A ground source heat pump system (GSHP) with a ground heat exchanger (GHE) is a renewable and green technology used for heating and cooling residential and commercial buildings. An innovative U-Tube pipe configuration is suggested to enhance the heat transfer rate in the vertical ground heat exchanger (VGHE). Laboratory experiments are conducted to compare the thermal efficiency of VGHEs with two different pipe configurations: (1) an innovative U-Tube pipe configuration (single U-Tube with two outer fins) and (2) a single U-Tube. The results show that the difference between the inlet and outlet temperatures for the innovative U-Tube pipe configuration was 0.7 °C after 60 h, while it was 0.4 °C for the single U-Tube after the same amount of time. The borehole thermal resistance for the innovative U-Tube pipe configuration was 0.680 m·K/W, which is 29.22% lower than that of the single U-Tube. The heat exchange rate in the innovative U-Tube pipe configuration is increased by 57.95% compared to the conventional single U-Tube. Measured ground temperatures indicate that compared to single U-Tube pipe configuration, the innovative U-Tube pipe configuration has superior heat transfer performance.
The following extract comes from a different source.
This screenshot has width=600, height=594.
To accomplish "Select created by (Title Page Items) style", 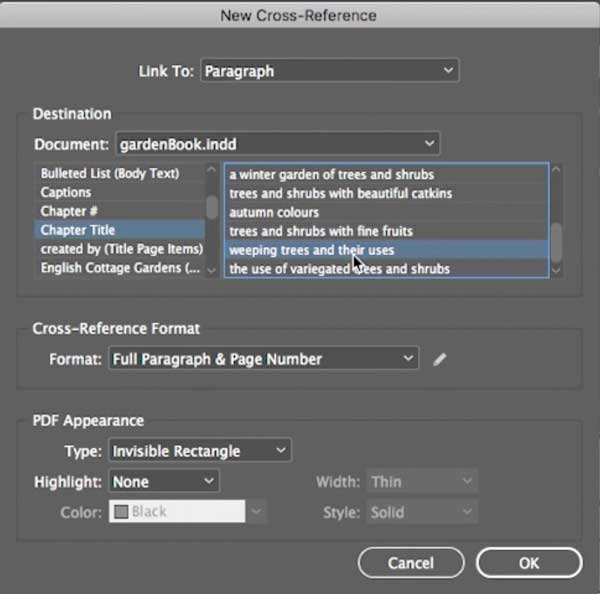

Based on the experimental results presented in this paper, it was concluded that increasing the surface area significantly by introducing external fins to the U-Tube enhances the heat transfer rate, resulting in increased thermal efficiency of the VGHE.

Suggested Citation

  • Adel Eswiasi & Phalguni Mukhopadhyaya, 2021. "Performance of Conventional and Innovative Single U-Tube Pipe Configuration in Vertical Ground Heat Exchanger (VGHE)," Sustainability, MDPI, vol. 13(11), pages 1-15, June.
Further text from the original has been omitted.